Timmins, Ontario. Melkior Resources Inc. (“Melkior” or the “Company”) (TSXV:MKR) (OTC:MKRIF) is pleased to announce that it has entered into a letter of intent (the “LOI”) to acquire 100% of the Beschefer East Project (“Beschefer East” or the “Project”) from SOQUEM Inc (“SOQUEM”), an entity at arms’ length to the Company.  SOQUEM is a subsidiary of Investissement Québec. The Beschefer East Project is located approximately 90 km west of Matagami and 100 km north of La Sarre, Québec, with good road access and a powerline running through the Project.


The Project has significant gold and polymetallic potential with geological similarities to SOQUEM’s B26 deposit, located 7 km east, which hosts an indicated resource of 6.97 Mt at 1.32% Cu, 1.80% Zn, 0.60 g/t Au and 43 g/t Ag, and an inferred resource of 4.41 Mt at 2.03% Cu, 0.22% Zn, 1.07 g/t Au and 9 g/t Ag (   The Project shares a border with Goldseek Resources’ Beschefer Project, where historical drilling has identified 55.63 g/t gold over 5.57 metres, including 224 g/t over 1.23 metres within the B14 Gold Zone.1


Jonathon Deluce, CEO of Melkior, stated, “We believe that the Project has significant potential given the multi-kilometre gold-copper-silver targets identified by SOQUEM. With the amount of mineralization intercepted to date amongst these large targets, we believe there is a higher metal factor source which we will target in upcoming programs. We also believe that the B14 gold zone extends onto the Beschefer East Project, which is one of our top targets for Phase 1 drilling. During our due diligence, we have been impressed by the density and quality of the database compiled by SOQUEM. This will enable us to capitalize on prior program investment while rapidly determining the next steps for the Project, including a surface geochemical survey to target a new discovery. We look forward to finalizing a definitive agreement (the “Definitive Agreement”) with SOQUEM in the coming weeks.”

[1] References to nearby properties is for information purposes only and there are no assurances the Company will receive the same results.
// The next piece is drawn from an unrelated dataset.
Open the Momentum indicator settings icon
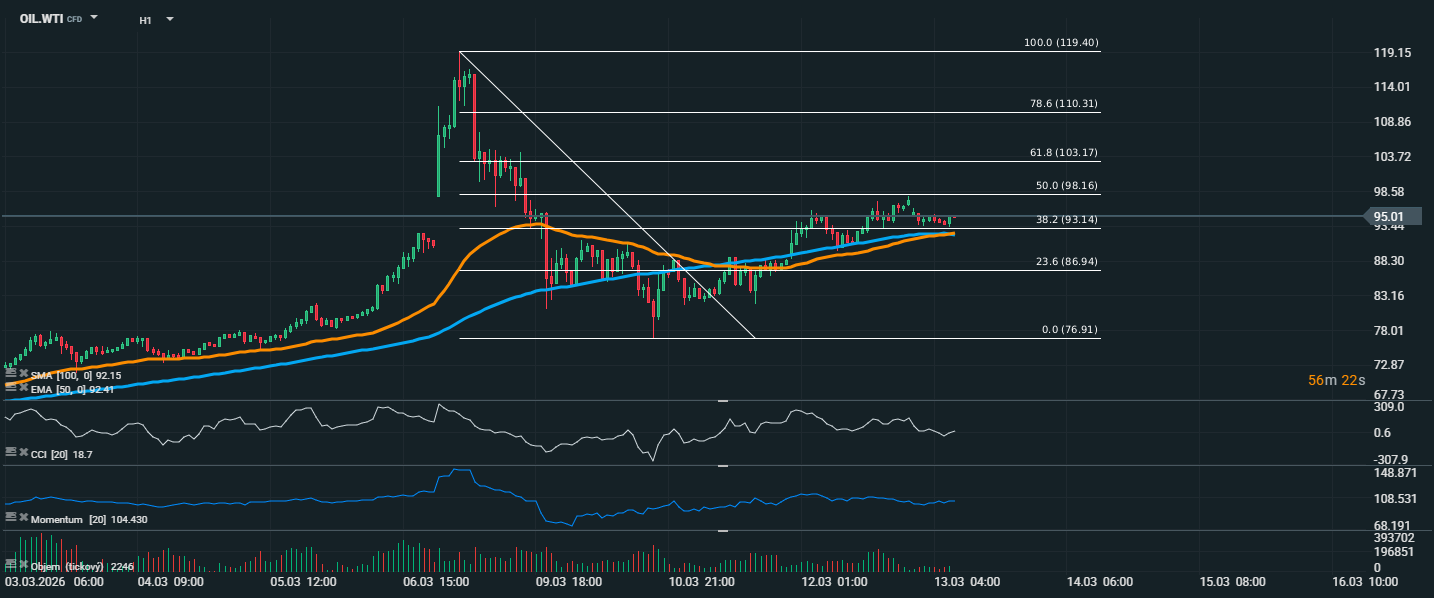This screenshot has height=598, width=1434. tap(11, 518)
Figure 1: Project Outline and Area Map

Project Summary:

Location: The Project comprises 55 claims covering 2,906 hectares in the Eeyou Istchee Baie-James territory, Nord du Québec region.


History: The Project was worked intensively from the sixties to the early nineties by BHP Billiton while operating the Selbaie Mine. The use of diverse geophysical approaches in conjunction with overburden gold sampling was essential due to the thick overburden blanket. It led to the discovery of multiple gold, copper, silver, and zinc anomalies in a felsic volcanic rock environment.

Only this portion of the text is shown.